— Data section —
%%
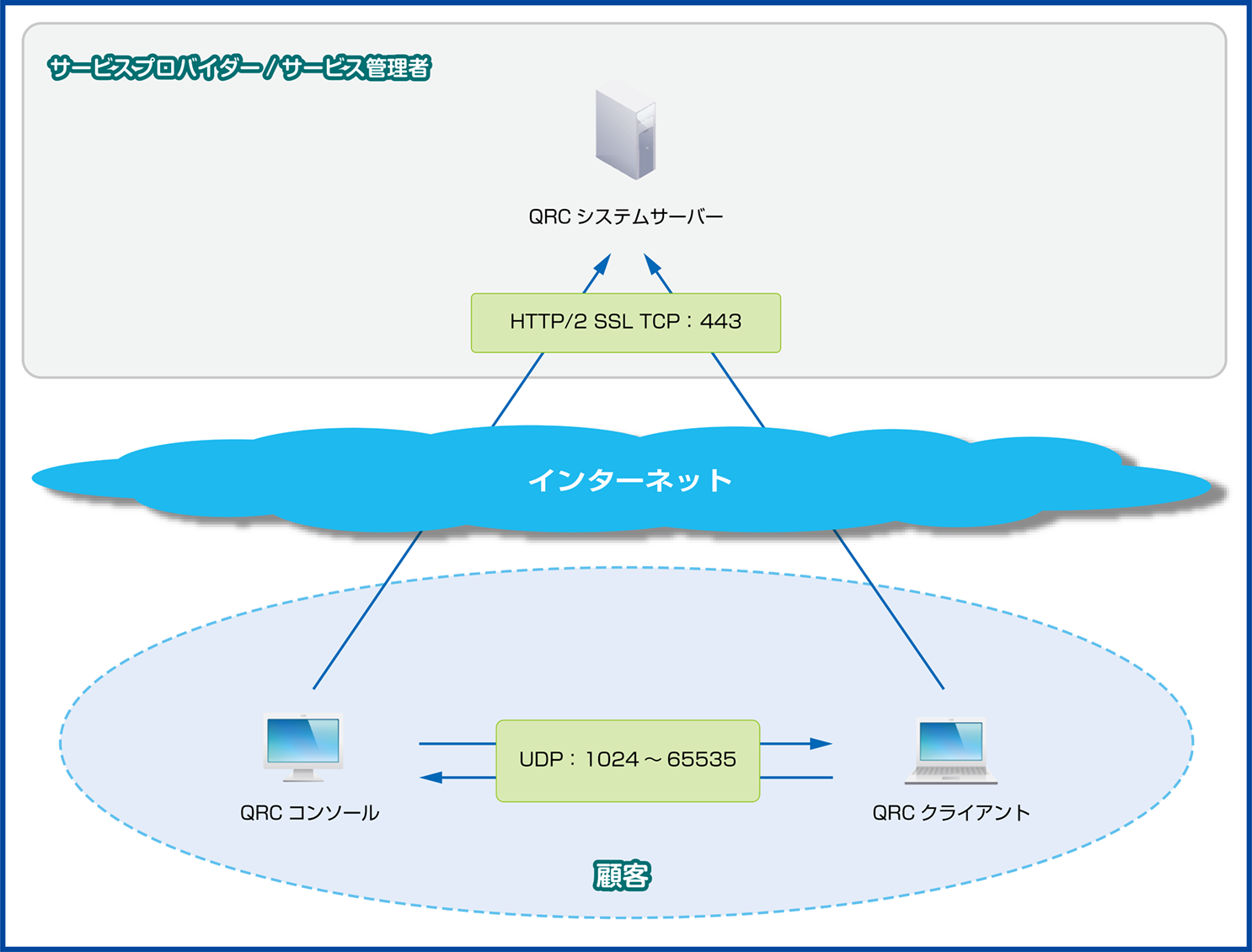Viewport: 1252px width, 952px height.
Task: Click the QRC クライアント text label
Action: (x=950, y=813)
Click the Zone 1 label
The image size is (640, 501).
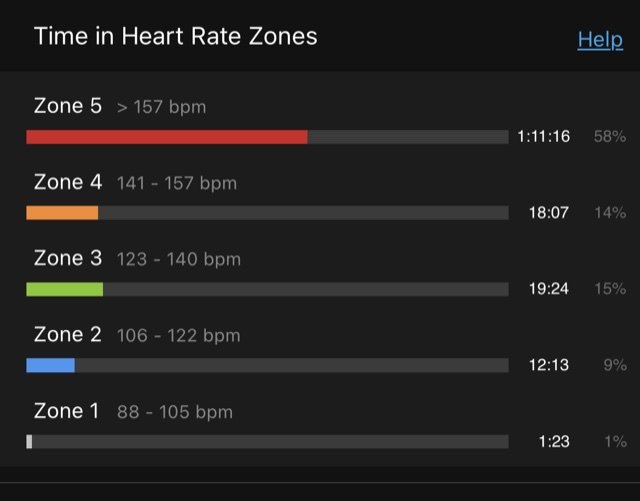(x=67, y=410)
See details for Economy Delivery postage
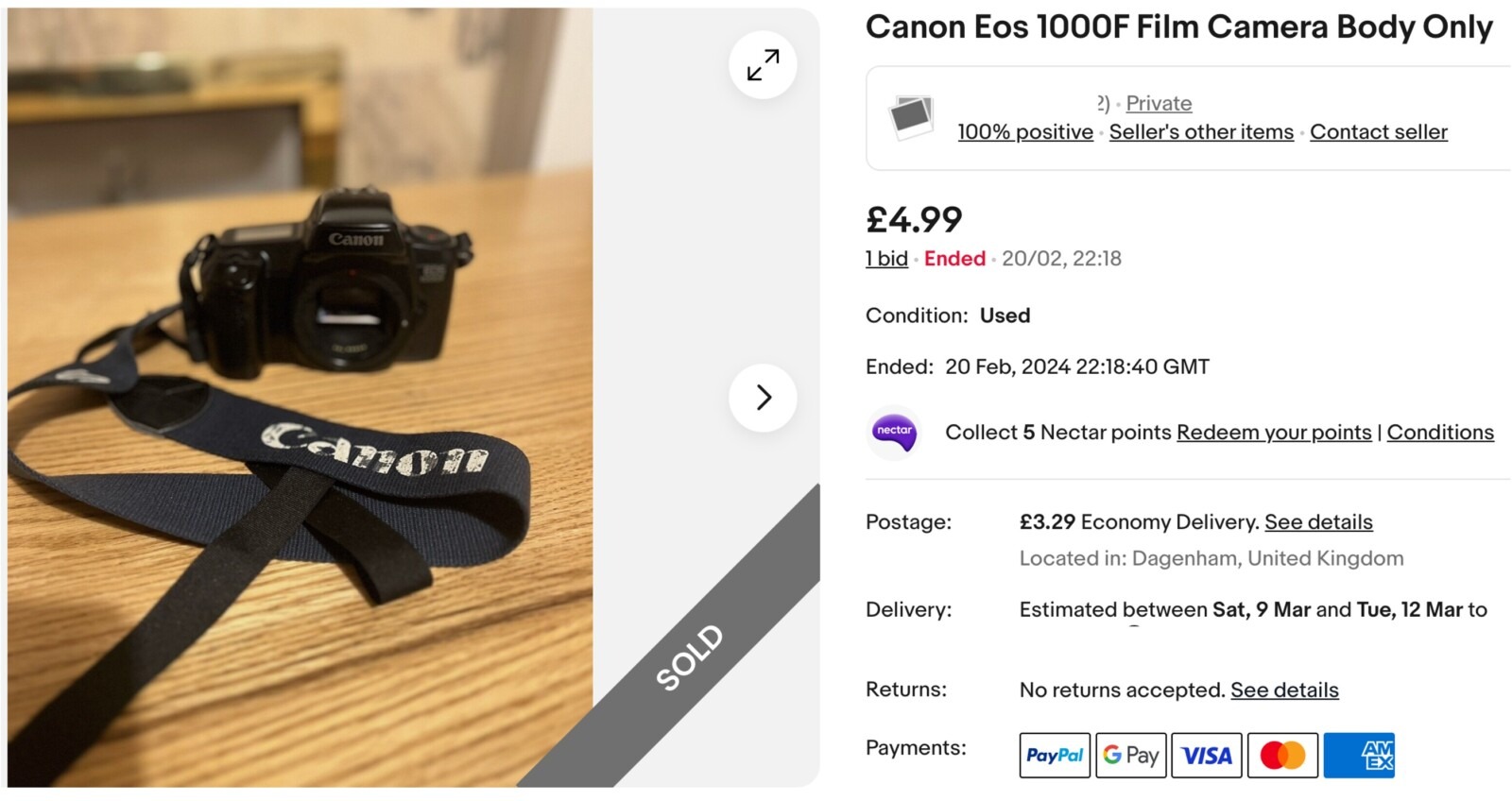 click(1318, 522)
%%
%%
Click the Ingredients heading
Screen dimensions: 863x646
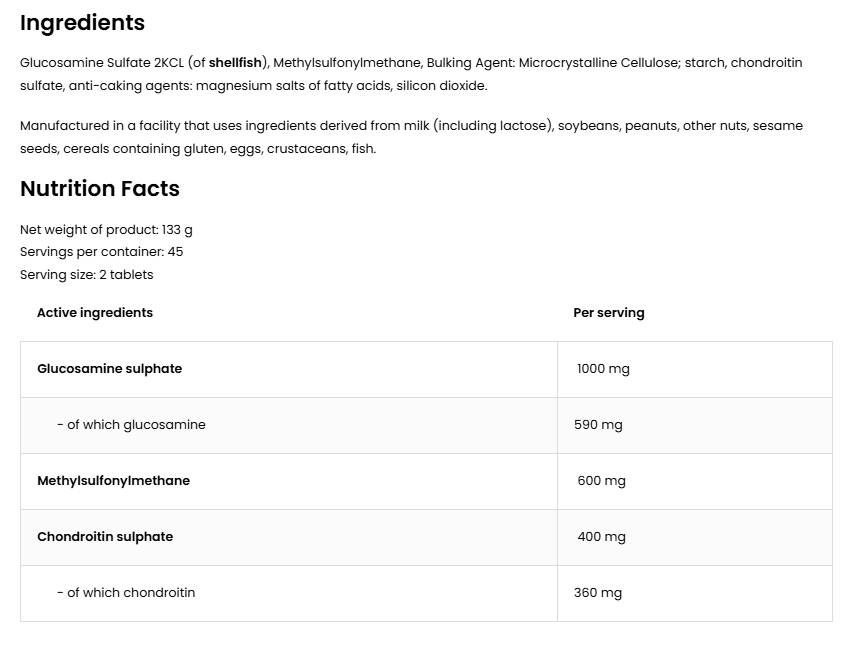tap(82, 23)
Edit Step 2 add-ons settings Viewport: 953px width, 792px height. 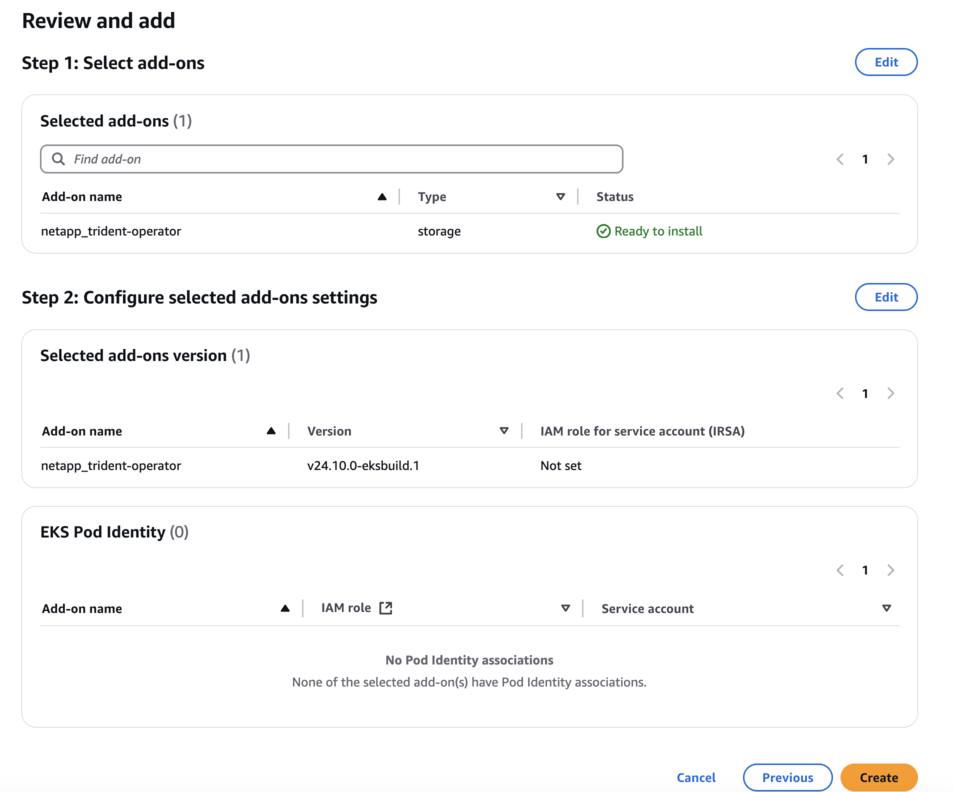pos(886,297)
%%
— Stated task —
Reproduce the stretch of material from the line containing "Click the Zone 1 label" through the line containing "click(1318, 522)", substituting "Standard" for "Economy" and leaving everything else unchanged. Give only those lines, and omit the pictures from your answer.

— Exercise output —
Click the Zone 1 label
The image size is (640, 501).
(x=67, y=410)
See details for Standard Delivery postage
 click(1318, 522)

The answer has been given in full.